==== Excerpt provided

Awesome job. Should only be a matter of time before your showing us how to make our own Holladeck.
Holla!
Cool beans!
Fantastic job on the project. I was surprised to see all of that fit into the tiny communicator!
AAAHHHH! I did this project a year ago a different way that integrated a headset and the toys actual internal circuit, given; mine works more like a flip phone, this drives me nuts!
i just did some circuit bending to integrate the flip sound from the chip, i too made the onboard buttons the volume buttons (by gluing computer reset buttons over the carbon pads) and did insane surface soldering of thin gauge phone wire onto the contacts of the bluetooth headset! I HAVE to give your method a try now because mine operates as a flip and i’d rather have an outloud. although i have to say, i prefer that mine being rechargeable as it is wont cause me to have to remove that back cover often. I dont know a thing about programming but now I’m apt to learn!
Is there any alternative or some other way to get the board pre-programmed or some cheaper way to get a MKII Programmer? $159.00 dollars and then some for all the extra components is a little expensive.

========
==== Recorded information

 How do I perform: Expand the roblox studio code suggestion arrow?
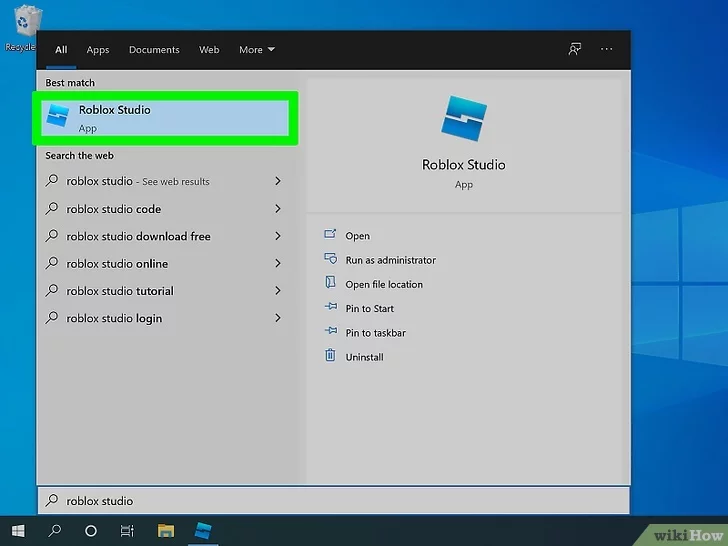[277, 209]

========

> The exercise
From the reader comments on the communicator project, write out the passage that begins at "Awesome job. Should" and stops after "the tiny communicator!".

> Expected answer
Awesome job. Should only be a matter of time before your showing us how to make our own Holladeck.
Holla!
Cool beans!
Fantastic job on the project. I was surprised to see all of that fit into the tiny communicator!